A Yid should always know, no matter where he’s led, that he has a Divine mission to perform right there
In chassidic thought, the concept of Ushpizin — ushering guests into our succah — reflects Am Yisrael’s wanderings in foreign lands. Our travails as guests in galus are an intrinsic piece of Hashem’s Master Plan; part of our mission as a nation — to gather the Divine sparks throughout the world, in preparation for the coming Geulah.
The Baal Shem Tov is also connected to the Ushpizin of Avraham. He used to say that a Yid should always know, no matter where he’s led, that he has a Divine mission to perform right there.
Lech Lecha. Go forth… into the unknown. Bear My Name over the shifting sands of the Levante; offer shelter to the strangers who cross your path, let humanity feel My love. One day, you will be the father of multitudes who share that sense of purpose.
My father battled cancer for close to 11 years, and my sister and I accompanied him to too many chemotherapy sessions to count. Check in. Wait for bloodwork. Wait for results. Wait for the chemo packs. Wait for the hook-up. Wait for the medicine to do its work… lots of waiting.
But unlike most patients who were glued to their chairs, scanning the ceiling, and riffling through newspapers, my father was a man on a mission. A smile. A kind word. A joke... The medical staff soon considered him their ally.
My sister was there the day he was asked to meet Rina.
“A young woman came in today,” the nurse said. “She’s just given birth to her sixth child, and they discovered a growth. Bad state. Refusing treatment. Will you talk to her?”
Whatever he said to Rina, it worked, and during most of her illness, she never scheduled a chemo visit without first checking that my father was to be there, too. When her health deteriorated rapidly, she asked for my father from her hospital bed. By then he could only get around in a wheelchair, so my sister and brother-in-law accompanied him to oncology.
“I need help with bitachon,” she said matter-of-factly. Just as steadily, my father helped her prepare for her final journey, advising her what to say to each of her children before saying goodbye himself.

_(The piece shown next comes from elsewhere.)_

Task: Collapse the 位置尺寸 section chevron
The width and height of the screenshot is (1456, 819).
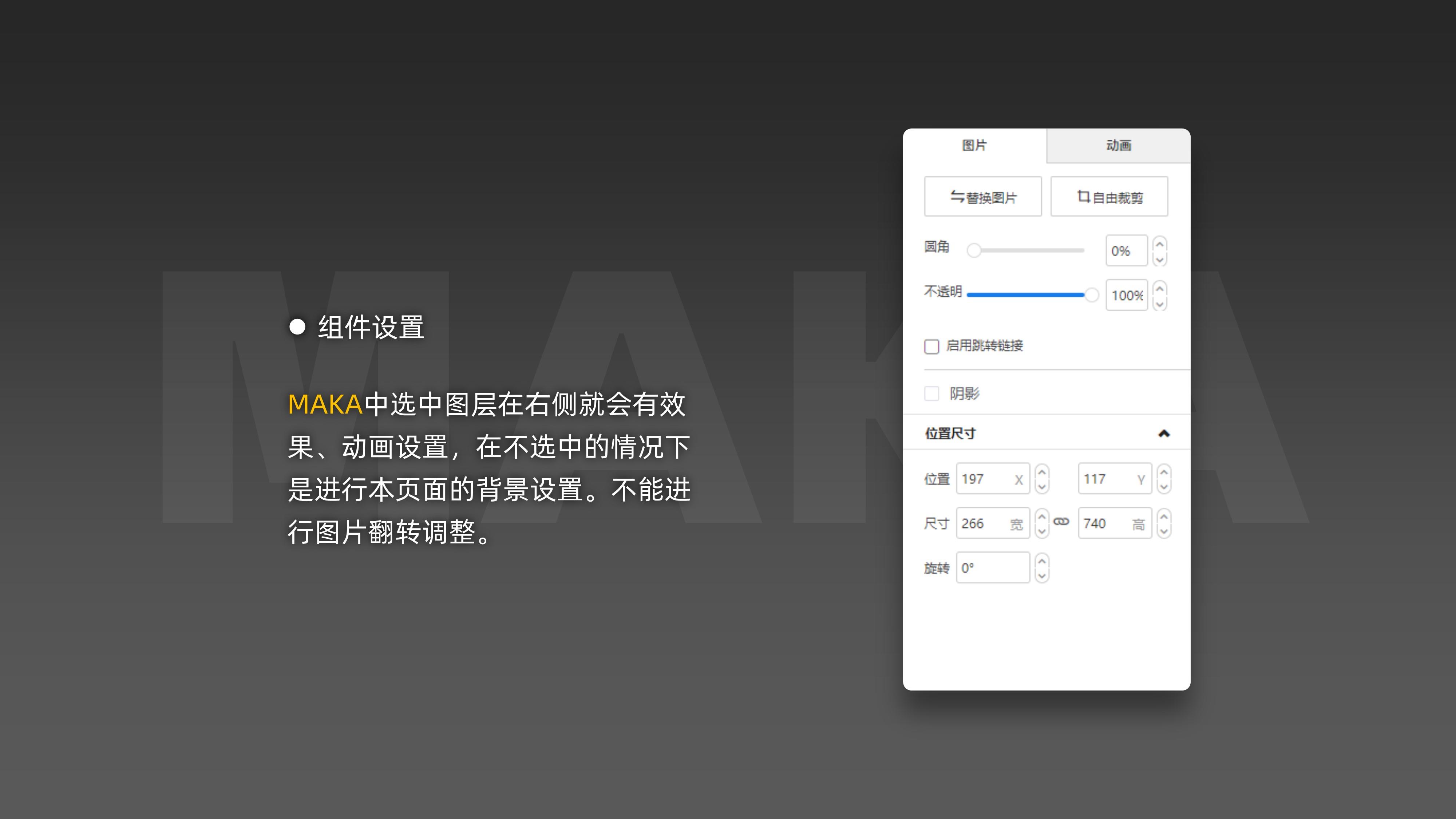Action: pos(1164,434)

After being wheeled away from her room, he barely made it to the elevators before he signaled to my brother-in-law to stop. Placing his head against the cold marble wall, he broke into tears.

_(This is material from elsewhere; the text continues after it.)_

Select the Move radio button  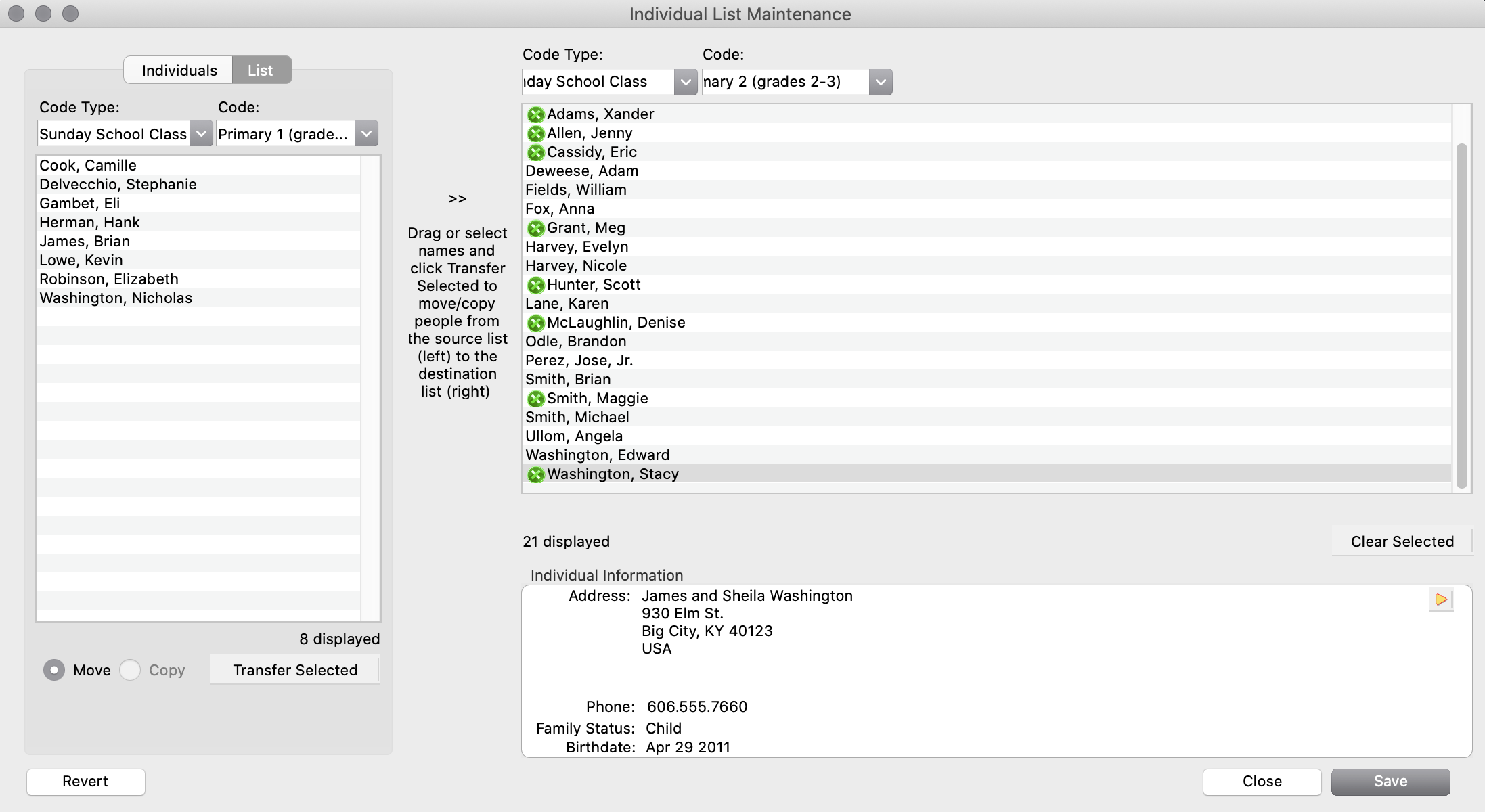(54, 670)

Her husband later told us that just before her passing, on Shabbos day, she’d asked him to sing “Lecha Keli teshukati” — a song of dveikus — and her soul rose to greet her Maker while he sang.
Then there was the time he was admitted days before Shavuos due to an unexpected complication. We were anxious about where he’d be for the Yom Tov, but chasdei Hashem, he was discharged just hours before sunset.

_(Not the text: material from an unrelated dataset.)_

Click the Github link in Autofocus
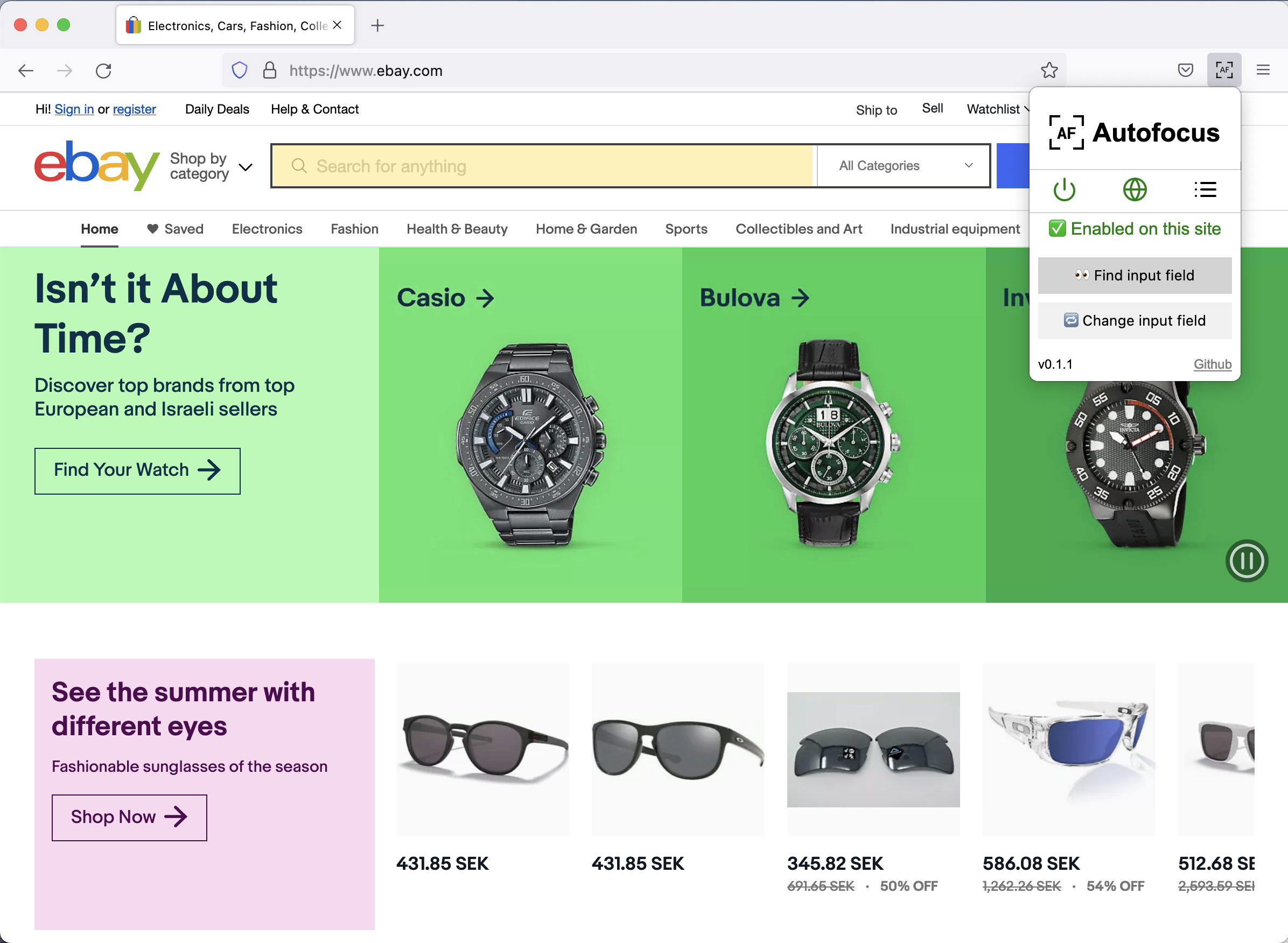The image size is (1288, 943). point(1212,364)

A haggard nurse flagged him on his way out and pointed to a room nearby.
“Bevakashah… go see that guy before you go, oh-kay? He’s just been diagnosed, and the family is in shock.” My father was weak and eager to return home, but he asked my brother-in-law to swivel the wheelchair. The patient’s family stood around his bed, looking like it was Erev Tishah B’Av. They didn’t know my father. He didn’t know them. And yet, in under an hour, they were joining hands and singing soul-stirring songs of inspiration.
Each of my father’s ward encounters was unique, and far too numerous for this space, but his mantra was constant and concise. As he exited the hospital, he turned to my sister and said: “Now I know why I had to be here this week!”
Because the way my father chose to see it, the driving force behind his cancer was that Hashem had placed him on the oncology ward to help others.
L’illui nishmas Reb Nachum Aryeh ben Rivka Lieba zt”l, whose neshamah reached the Heavens on Simchas Torah — as Am Yisrael danced hakafos.